Which lines in the records below contain the string "pixels"? Display each of those lines in full, and treat uppercase and lowercase letters as different.
--- BEGIN ---
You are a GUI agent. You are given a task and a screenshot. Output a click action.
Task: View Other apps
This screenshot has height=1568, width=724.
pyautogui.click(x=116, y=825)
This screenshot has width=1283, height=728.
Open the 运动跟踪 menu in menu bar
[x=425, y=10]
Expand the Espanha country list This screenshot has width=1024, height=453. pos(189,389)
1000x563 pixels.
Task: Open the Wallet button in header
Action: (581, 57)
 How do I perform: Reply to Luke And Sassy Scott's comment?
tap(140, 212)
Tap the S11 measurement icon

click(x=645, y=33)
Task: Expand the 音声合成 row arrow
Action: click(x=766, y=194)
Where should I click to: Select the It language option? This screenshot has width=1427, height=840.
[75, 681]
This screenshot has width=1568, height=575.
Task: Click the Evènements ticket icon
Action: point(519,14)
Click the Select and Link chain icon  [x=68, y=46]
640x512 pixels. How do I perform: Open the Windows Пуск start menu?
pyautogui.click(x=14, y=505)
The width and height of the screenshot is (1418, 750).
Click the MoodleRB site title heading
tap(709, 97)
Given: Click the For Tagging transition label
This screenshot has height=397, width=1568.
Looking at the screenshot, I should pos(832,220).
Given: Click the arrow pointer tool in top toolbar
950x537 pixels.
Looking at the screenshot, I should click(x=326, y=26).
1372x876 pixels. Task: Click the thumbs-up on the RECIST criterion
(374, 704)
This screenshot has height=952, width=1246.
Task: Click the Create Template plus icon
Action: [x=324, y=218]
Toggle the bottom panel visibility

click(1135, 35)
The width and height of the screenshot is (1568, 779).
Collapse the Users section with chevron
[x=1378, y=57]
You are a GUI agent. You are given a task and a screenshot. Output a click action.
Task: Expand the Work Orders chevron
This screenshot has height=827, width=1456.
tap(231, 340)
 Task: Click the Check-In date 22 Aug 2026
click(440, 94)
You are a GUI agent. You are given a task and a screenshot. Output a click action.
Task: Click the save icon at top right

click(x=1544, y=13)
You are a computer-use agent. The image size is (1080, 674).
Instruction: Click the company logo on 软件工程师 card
--- END ---
> [THE ANSWER]:
1000x563 pixels.
640x512 pixels. How do I perform: Open the Windows Пуск start menu?
950x537 pixels.
1372x876 pixels. Task: Click the thumbs-up on the RECIST criterion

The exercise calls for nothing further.